Create `N` sandboxes (default 1) from a snapshot; prints the new sandbox ids. Each child is fully independent (its own network and, via clone-safety, its own RNG/machine identity).

`-p/--publish` maps a host port onto the fork (`[HOST_IP:]HOST:GUEST[/tcp]`, same as `run -p`) — fork a running server and expose the copy. Publishing requires `--count 1`: host ports are exclusive, so a fan-out cannot share them.

```bash
SNP=$(crucible snapshot create $SBX)
crucible fork $SNP --count 5
crucible fork $SNP -p 8081:80   # one fork, reachable on host port 8081
```

### `crucible profile ls`

List the rootfs profiles the daemon was started with (`--rootfs-dir`). See [profiles.md](/profiles).

### `crucible daemon` / `crucible version`

`daemon` runs the HTTP server (its own flags — `crucible daemon --help`). `version` prints the build version.

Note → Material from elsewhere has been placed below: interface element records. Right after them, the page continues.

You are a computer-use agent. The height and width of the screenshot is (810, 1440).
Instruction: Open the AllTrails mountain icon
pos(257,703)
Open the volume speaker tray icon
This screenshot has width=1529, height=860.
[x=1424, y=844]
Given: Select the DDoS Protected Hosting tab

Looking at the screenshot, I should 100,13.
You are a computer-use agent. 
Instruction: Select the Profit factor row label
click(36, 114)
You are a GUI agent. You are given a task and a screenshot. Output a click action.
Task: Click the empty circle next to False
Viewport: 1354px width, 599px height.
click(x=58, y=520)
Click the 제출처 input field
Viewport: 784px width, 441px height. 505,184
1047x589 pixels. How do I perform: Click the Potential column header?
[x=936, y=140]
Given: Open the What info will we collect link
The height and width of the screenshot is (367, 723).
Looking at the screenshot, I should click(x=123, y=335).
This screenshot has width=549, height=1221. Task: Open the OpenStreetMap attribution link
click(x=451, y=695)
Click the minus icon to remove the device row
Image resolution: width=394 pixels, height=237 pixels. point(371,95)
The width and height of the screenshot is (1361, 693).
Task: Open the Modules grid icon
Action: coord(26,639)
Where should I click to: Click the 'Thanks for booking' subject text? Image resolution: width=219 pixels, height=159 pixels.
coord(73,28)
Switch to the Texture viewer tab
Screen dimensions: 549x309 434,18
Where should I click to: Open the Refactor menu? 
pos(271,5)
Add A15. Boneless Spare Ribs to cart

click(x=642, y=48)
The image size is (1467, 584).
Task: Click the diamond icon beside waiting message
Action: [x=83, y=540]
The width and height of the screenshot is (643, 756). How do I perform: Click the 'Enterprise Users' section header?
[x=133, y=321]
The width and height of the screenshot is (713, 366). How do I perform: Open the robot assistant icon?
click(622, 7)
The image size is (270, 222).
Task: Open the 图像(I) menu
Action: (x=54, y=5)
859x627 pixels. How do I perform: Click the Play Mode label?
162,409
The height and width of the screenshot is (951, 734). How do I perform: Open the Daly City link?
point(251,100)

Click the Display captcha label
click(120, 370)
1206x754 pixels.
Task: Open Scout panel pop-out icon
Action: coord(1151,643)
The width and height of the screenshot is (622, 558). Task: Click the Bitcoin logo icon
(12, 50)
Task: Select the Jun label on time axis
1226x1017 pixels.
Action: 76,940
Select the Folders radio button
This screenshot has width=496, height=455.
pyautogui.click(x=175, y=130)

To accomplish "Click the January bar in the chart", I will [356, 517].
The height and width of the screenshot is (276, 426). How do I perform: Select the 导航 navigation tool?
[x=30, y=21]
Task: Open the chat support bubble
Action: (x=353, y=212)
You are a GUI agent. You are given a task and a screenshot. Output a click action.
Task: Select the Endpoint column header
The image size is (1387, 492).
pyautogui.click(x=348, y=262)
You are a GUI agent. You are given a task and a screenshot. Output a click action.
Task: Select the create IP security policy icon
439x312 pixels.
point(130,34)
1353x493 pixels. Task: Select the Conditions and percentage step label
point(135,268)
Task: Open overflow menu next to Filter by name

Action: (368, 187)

**API keys.** `crucible daemon token` manages the daemon's bearer keys (stored hashed in `--token-file`, default `/var/lib/crucible/tokens.json`):

```bash
crucible daemon token add --name laptop                       # unscoped (full access), prints the key once
crucible daemon token add --name agent --policy p.json --ttl 24h  # scoped + expiring
crucible daemon token list                  # id, name, scope, expiry — never the key
crucible daemon token revoke <id>           # rotate = add a new key, then revoke the old
```

With no keys, a loopback daemon serves unauthenticated. Once any key exists, auth is required. Binding a non-loopback `--listen` is refused unless keys and `--tls-cert`/`--tls-key` are both set. `--policy` binds a key to a [scoped policy](/policy) the daemon enforces; `--ttl` sets an expiry. See [SECURITY.md](https://github.com/gnana997/crucible/blob/main/SECURITY.md) and [api.md](/api#authentication).

### `crucible policy`

Author and inspect [scoped-token policies](/policy):

```bash
crucible policy validate p.json    # static check — the same validation token add runs (fail-closed)
crucible policy show               # what the current --token may actually do (asks the daemon /whoami)
```

`policy validate` reads a file or `-` (stdin). `policy show -o json` emits the effective policy for scripting.

### `crucible mcp serve`

Runs a stdio MCP server so any MCP agent (Claude Code, Cursor, …) can drive crucible as native tools. It bridges to the daemon at `--addr` (with `--token`), so it works against a local or a remote daemon. Operator guardrails (`--default-profile`, `--allow-profiles`, `--net-allow-max`, `--max-sandboxes`, `--max-fork`, `--max-timeout`, `--tools`/`--deny-tools`) bound what the agent can do. Full reference and the agent config example are in [docs/mcp.md](/mcp).

## Exit codes

* `0` — success
* `1` — a crucible-level error (bad flags, daemon unreachable, API error)
* **the guest command's exit code** — for `exec` and `run` when the command itself exits non-zero

This makes `crucible run`/`exec` drop-in for scripts and CI: `crucible run -- pytest` fails the pipeline exactly when the tests do.